As shown in FIG. 1, FIG. 5, and FIG. 6, the base member 17 is formed integrally with a metal such as aluminum diecast or ceramics superior in heat conductivity and heat radiating properties. The base member 17 includes a substrate mounting portion 23 formed into a flat disk shape. A substrate mounting surface 24 on which the light-emitting module 18 is mounted in tight contact thereto so as to allow heat conduction is formed on a lower surface of the substrate mounting portion 23. A cylindrical substrate-side fitting portion 25 is formed on a peripheral portion of the upper surface of the substrate mounting portion 23. A circular and depressed cap storage portion 26 which allows fitting of the cap 20 is formed on the inner side of the substrate-side fitting portion 25, and a plurality of thermal radiating fins 27 are formed on the outside of the substrate-side fitting portion 25.

The substrate mounting portion 23 is formed with a wiring hole 28 for allowing passage of an electric wire which electrically connects the light-emitting module 18 and the lightening circuit 21, a screw hole, not shown, which allows screwing of a screw for mounting the light-emitting module 18 on the substrate mounting portion 23 in tight contact manner, and a plurality of insertion holes 29 which allow insertion of screws for mounting the cap 20 on the substrate mounting portion 23.

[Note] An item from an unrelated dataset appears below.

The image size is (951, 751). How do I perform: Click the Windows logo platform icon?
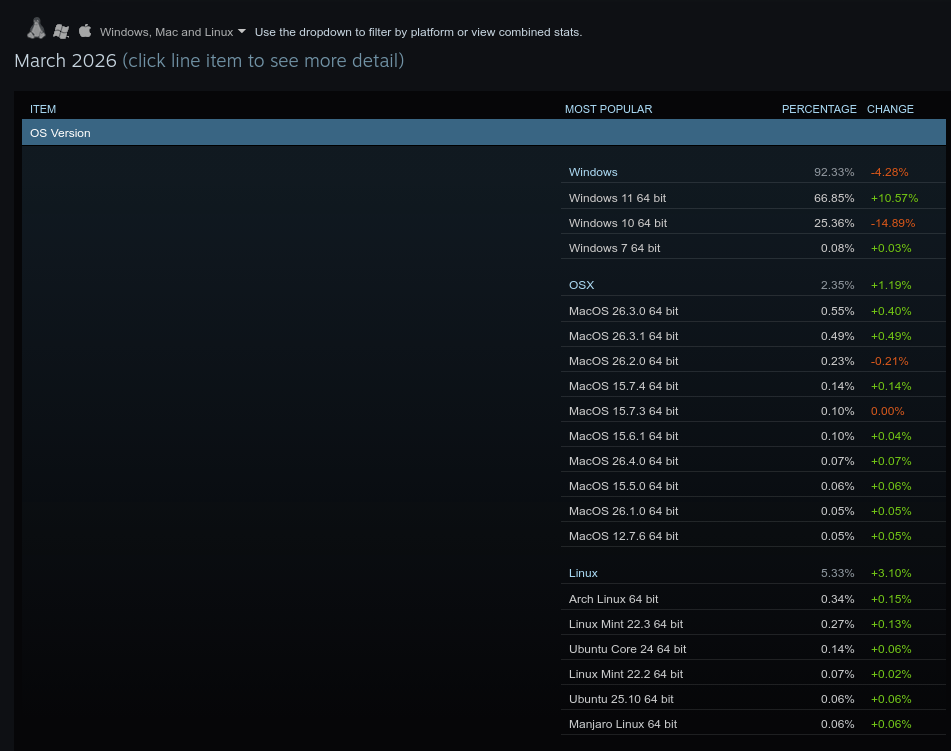coord(62,31)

Formed on the substrate mounting surface 24 of the substrate mounting portion 23 is a plurality of depressed portions 30 in a peripheral area except for an area on which the light-emitting module 18 is mounted. Although the depressed portions 30 may be of any shape, when it is a circular shape, a relation d≧φ/4 is preferably satisfied where φ is the diameter of a circle and d is the depth. When it is a rectangular shape, a relation a·b≦2 (a·b) c is preferably satisfied where a is the long side, b is the short side, and c is a depth of the rectangular shape. By the formation of the depressed portions 30, the heat radiation properties may be improved by increasing the surface area of the substrate mounting surface 24 and reduction of the weight of the base member 17 may be achieved. For reference, a hole portion penetrating through the substrate mounting portion 23 may be formed instead of the depressed portions 30, whereby further improvement of the heat radiating properties and weight reduction are achieved.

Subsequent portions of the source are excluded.